Python Unicode Objects
Some Observations on Working With Non-ASCII Character Sets
This note provides some brief information on best practices for working with non-ASCII data in Python 2.0 and later. As everything else on this site, this is a work in progress.
Updated June 21, 2004 | February 11, 2002 | Fredrik Lundh
Python’s Unicode string type stores characters from the Unicode character set. In this set, each distinct character has its own number, the code point. Unicode supports more than one million code points. Unicode characters don’t have an encoding; each character is represented by its code. The Unicode string type uses some unknown mechanism to store the characters; in your Python code, Unicode strings simply appear as sequences of characters, just like 8-bit strings appear as sequences of bytes.
Observations:
-
Text files always contain encoded text, not characters. Each character in the text is encoded as one or more bytes in the file.
-
Most popular encodings (UTF-8, ISO-8859-X, etc) are supersets of ASCII. This means that the first 128 characters have the usual meaning, and that the usual characters are used for line endings. In other words, readline() will work just fine.
-
You can mix Python Unicode strings with 8-bit Python strings, as long as the 8-bit string only contains ASCII characters. A Unicode-aware library may chose to use 8-bit strings for text that only contains ASCII, to save space and time.
-
If you read a line of text from a file, you get bytes, not characters.
-
To decode an encoded string into a string of well-defined characters, you have to know what encoding it uses.
-
To decode a string, use the decode() method on the input string, and pass it the name of the encoding:
fileencoding = "iso-8859-1" raw = file.readline() txt = raw.decode(fileencoding)
(the result is a Python Unicode string).
The decode method was added in Python 2.2. In earlier versions (or if you think it reads better), use the unicode constructor instead:
txt = unicode(raw, fileencoding)
-
Python’s regular expression engine supports Unicode. You can apply the same pattern to either 8-bit (encoded) or Unicode strings. To create a regular expression pattern that uses Unicode character classes for \w (and \s, and \b), use the “(?u)” flag prefix, or the re.UNICODE flag:
pattern = re.compile("(?u)pattern") pattern = re.compile("pattern", re.UNICODE)
-
To write a Unicode string to a file or other device, you have to convert it to the encoding used by the file. The encode method converts from Unicode to an encoded string.
out = txt.encode(encoding)
If the string contains characters that cannot be represented in the given encoding, Python raises an exception. You can change this by passing in a second argument to encode:
# skip bad chars out = txt.encode(encoding, "ignore") # replace bad chars with "?" out = txt.encode(encoding, "replace")
For more on string encoding, see Converting Unicode Strings to 8-bit Strings.
- To print a Unicode string to your output device, you have to convert it to the encoding used by your terminal.

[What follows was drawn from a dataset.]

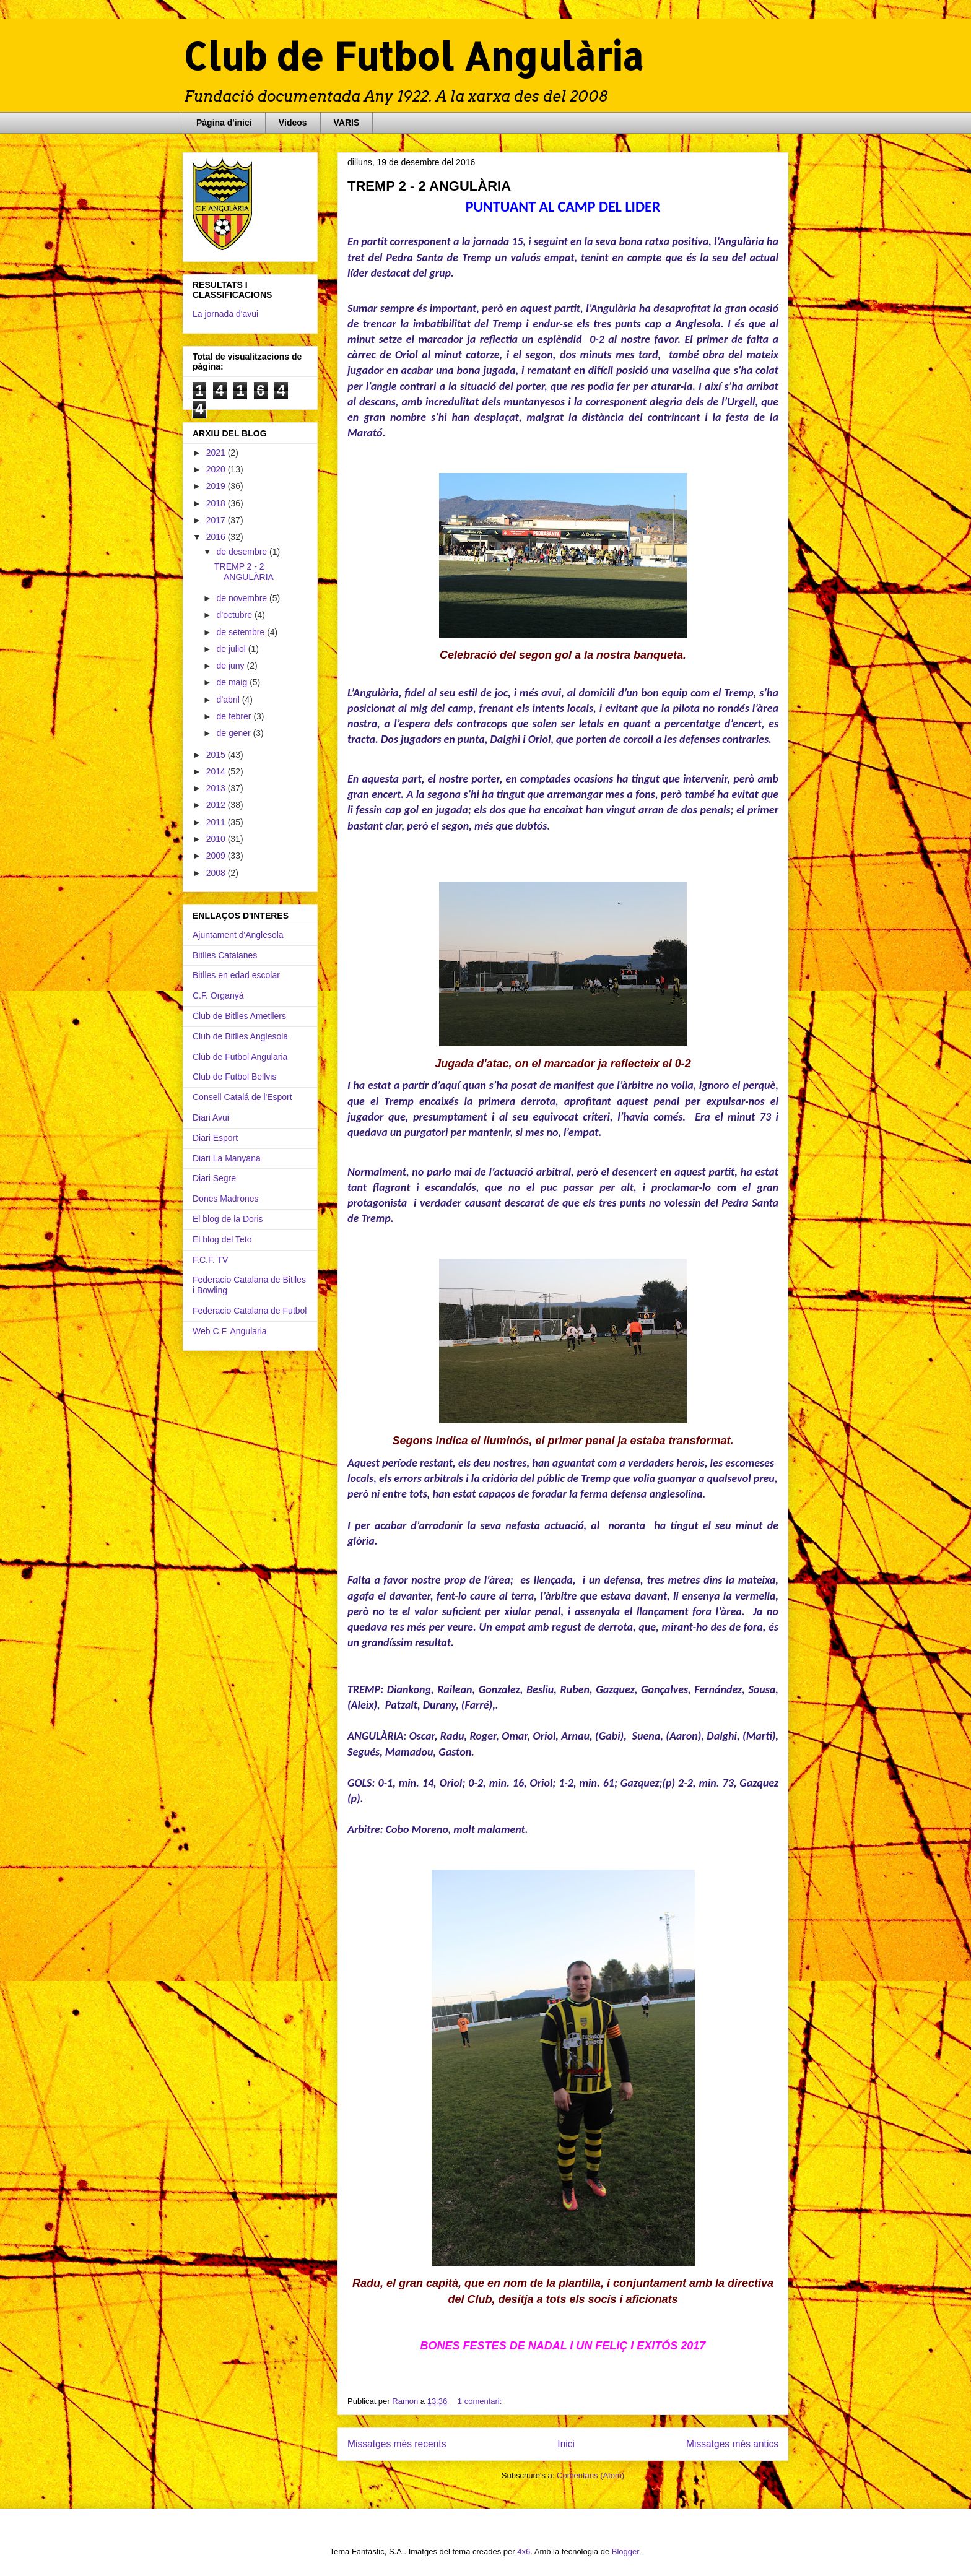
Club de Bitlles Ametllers (239, 1016)
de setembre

The encode() method converts from Unicode back to an encoded string. You can use the locale.getdefaultlocale() function to get the current output encoding.
import locale language, output_encoding = locale.getdefaultlocale() print txt.encode(output_encoding)
There are lots of shortcuts in Python, including coded streams, using default locales for pattern matching, ISO-8859-1 as a subset of Unicode, etc, but that’s outside the scope of this note. At least for the moment.